Being a bit farther south from Harrisburg, the butter-yellow Norway maple leaves were still blazing. My father, a painter and photographer, came home from that trip with countless ideas for sketches and paintings. His beautiful Williamsburg watercolors still hang in my home today and warm my heart with happy memories.

But the food inspired us too. We ate in all the historic taverns, including the first night when the Raleigh Tavern served us peanut soup and rock Cornish game hens—a dinner I have always remembered. I was enchanted.

I bought “The Williamsburg Cookbook,” which I still read and use today. Food “fixings” splatter almost every page. I haven’t cooked every recipe but have come pretty close: oyster stew, butter-laden pound cake and eggnog that has to be eaten with a spoon.

I decided to share a recipe, based on that first delightful Williamsburg meal, in my column this month:  Cornish hens with fruit stuffing.

Cornish hens, so named because the breed originated in Cornwall, England, are immature chickens that weigh about 1½ to 2 pounds. I found them at the West Shore Farmers Market, but you can find them at places like Costco and Wegmans as well. They are very easy to cook and provide both white and dark meat just like a larger chicken. They make for a beautiful presentation on a platter garnished with small fruits and leaves. Maybe a thought for Valentine’s Day?

 

Cornish Hens with Fruit Stuffing

Ingredients for Fruit Stuffing

  • ¼ cup butter
  • 1 cup water
  • 1 package (8 ounces) herb-seasoned stuffing/dressing (like Pepperidge Farm or Arnold)
  • 1 tablespoon grated orange rind
  • ¼ cup seedless raisins or currants
  • 1 large apple, grated with skin on


Ingredients for Hens

  • 4 Cornish game hens (about 1½ to 2 pounds)
  • About ½ cup butter for basting, melted
  • Salt and pepper to taste
  • Fruit such as Mandarin oranges and green and red grapes (optional for garnish)

Directions

The Stuffing

  • Heat the butter and a cup of water in a skillet.
  • Stir in the stuffing ingredients, toss lightly and remove from heat.


Preparing the Hens

  • Remove the hens from their protective coverings and pat dry (inside and out) with paper towels.
  • Place hens on a rack in a heavy roasting pan large enough to hold them fairly close together. You can tie the little legs together with kitchen twine if you wish.
  • Place enough of the fruit stuffing into each breast cavity. Do not over-stuff. If any stuffing remains, place it in a separate baking dish and bake alongside the hens.
  • Brush the melted butter over the hens and place them into a pre-heated 350-degree oven.
  • Roast for about 1 hour to 1½ hours or until a meat thermometer reaches 165 degrees. The hens should be golden brown.

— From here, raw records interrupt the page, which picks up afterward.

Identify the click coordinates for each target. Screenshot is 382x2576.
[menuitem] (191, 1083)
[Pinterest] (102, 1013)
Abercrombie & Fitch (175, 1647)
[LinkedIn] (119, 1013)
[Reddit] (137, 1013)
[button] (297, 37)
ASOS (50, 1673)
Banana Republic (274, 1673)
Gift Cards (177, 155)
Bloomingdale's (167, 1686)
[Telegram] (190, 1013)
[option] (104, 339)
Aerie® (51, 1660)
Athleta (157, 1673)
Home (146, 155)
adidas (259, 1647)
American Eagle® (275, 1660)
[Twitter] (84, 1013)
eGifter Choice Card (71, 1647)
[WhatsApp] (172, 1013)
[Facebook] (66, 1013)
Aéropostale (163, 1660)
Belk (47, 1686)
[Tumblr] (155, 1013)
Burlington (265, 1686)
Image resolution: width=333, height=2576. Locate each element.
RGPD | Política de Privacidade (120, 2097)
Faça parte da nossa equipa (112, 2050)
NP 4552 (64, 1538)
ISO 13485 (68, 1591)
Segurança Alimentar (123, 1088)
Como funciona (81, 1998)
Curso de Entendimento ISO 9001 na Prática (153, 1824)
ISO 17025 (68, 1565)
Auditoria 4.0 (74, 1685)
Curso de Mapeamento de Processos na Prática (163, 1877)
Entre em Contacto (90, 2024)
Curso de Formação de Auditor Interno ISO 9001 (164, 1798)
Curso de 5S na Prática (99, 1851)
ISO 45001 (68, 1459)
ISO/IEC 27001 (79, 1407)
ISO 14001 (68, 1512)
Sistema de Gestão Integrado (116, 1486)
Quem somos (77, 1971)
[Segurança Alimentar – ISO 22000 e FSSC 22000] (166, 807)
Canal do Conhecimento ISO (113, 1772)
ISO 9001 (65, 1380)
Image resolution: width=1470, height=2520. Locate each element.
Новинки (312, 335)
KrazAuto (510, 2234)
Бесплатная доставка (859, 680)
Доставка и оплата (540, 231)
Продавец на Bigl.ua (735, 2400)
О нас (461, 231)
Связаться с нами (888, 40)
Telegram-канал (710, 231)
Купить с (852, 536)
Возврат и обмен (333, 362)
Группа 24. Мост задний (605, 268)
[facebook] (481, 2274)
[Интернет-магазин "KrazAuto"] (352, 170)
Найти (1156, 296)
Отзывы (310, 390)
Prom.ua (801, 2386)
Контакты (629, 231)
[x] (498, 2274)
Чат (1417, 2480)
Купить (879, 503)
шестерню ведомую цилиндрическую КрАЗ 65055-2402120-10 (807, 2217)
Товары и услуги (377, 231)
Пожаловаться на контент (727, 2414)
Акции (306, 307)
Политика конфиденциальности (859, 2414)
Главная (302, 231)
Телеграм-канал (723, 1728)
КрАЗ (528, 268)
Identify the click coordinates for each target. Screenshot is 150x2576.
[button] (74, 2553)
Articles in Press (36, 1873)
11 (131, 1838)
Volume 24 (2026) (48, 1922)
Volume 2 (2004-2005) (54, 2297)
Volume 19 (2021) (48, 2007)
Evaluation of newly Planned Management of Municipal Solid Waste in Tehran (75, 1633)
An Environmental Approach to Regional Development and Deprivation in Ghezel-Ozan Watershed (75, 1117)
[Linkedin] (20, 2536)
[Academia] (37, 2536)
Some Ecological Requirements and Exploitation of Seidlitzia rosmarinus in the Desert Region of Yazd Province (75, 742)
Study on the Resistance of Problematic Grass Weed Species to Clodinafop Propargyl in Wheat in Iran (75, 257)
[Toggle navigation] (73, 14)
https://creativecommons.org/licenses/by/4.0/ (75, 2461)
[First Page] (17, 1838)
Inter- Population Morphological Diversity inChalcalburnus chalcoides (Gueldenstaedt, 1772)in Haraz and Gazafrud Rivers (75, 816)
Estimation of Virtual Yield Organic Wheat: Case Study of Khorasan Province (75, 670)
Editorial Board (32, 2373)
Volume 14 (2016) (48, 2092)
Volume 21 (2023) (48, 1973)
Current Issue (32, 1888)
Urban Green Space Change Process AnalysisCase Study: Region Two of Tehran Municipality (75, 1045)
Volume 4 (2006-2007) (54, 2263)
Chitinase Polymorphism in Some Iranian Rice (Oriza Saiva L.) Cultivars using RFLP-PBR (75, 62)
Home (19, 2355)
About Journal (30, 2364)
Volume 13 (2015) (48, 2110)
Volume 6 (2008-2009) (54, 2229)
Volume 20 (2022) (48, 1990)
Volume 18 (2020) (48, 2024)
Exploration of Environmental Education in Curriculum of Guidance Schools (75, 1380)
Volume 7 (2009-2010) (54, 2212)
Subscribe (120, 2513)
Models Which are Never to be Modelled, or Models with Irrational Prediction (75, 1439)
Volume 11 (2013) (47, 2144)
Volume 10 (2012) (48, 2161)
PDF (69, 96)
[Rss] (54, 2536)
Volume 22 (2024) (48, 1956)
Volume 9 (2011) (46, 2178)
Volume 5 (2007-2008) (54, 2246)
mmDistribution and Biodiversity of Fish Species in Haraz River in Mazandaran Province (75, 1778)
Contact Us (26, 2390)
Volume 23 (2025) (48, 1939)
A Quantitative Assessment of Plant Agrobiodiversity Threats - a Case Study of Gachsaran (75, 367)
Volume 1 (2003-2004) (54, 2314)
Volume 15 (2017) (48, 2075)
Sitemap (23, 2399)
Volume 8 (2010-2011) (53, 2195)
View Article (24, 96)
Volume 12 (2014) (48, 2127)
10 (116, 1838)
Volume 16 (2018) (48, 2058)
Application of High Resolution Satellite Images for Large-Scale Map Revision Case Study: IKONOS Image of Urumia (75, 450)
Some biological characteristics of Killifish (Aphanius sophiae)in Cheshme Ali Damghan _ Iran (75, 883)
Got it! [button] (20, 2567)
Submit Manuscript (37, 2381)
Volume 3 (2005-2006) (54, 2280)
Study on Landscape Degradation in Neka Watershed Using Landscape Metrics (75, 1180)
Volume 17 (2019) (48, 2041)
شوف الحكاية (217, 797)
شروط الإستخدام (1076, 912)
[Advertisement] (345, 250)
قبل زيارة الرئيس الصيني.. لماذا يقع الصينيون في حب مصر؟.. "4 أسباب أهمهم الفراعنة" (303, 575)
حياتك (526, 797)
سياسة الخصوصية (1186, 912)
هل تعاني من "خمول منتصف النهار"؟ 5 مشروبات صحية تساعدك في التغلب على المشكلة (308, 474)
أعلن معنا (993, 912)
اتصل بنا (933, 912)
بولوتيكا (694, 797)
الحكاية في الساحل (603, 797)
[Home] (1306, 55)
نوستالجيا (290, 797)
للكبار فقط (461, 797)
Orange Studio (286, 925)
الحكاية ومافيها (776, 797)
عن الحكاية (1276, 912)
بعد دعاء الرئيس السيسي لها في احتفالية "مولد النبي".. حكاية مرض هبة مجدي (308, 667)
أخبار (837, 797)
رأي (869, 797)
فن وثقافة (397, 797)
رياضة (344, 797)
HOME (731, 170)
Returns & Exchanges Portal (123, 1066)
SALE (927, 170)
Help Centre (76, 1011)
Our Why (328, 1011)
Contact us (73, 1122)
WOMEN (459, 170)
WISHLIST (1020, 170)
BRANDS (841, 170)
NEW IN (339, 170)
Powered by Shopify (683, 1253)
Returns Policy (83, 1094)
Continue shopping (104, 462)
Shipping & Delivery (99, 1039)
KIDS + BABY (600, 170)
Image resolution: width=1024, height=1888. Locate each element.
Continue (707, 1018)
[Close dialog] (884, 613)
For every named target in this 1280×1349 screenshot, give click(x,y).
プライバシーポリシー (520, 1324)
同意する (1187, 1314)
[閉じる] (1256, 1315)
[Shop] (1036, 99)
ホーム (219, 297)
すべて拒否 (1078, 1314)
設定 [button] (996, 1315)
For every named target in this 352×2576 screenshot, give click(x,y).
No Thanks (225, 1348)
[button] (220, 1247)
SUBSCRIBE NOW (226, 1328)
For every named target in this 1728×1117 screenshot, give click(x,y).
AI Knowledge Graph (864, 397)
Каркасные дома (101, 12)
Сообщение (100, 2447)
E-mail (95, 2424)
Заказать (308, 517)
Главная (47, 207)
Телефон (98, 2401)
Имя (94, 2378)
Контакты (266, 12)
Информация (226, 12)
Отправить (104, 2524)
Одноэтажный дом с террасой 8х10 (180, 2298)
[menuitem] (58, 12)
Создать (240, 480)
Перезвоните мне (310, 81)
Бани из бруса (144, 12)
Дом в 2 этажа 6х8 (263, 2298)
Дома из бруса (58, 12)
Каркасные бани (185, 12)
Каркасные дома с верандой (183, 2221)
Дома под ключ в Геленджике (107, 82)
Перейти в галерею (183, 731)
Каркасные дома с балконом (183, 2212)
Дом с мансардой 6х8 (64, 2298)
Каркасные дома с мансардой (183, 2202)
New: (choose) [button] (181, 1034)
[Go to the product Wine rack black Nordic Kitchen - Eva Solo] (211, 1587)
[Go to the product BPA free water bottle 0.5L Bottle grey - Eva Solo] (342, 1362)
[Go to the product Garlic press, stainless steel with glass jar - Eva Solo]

Arrange the hens on an oval platter and garnish as you wish. If the hens are small, a whole one can be a serving. Or you can halve each one with kitchen shears cutting down the backbone. Cranberry sauce and wild rice are wonderful partners to this dish.

I will always remember that sun splashed weekend in Williamsburg and still treasure the recipes I brought home. My husband is fond of saying, “You can’t re-capture rapture.” But, with food and cooking, there are times you really can.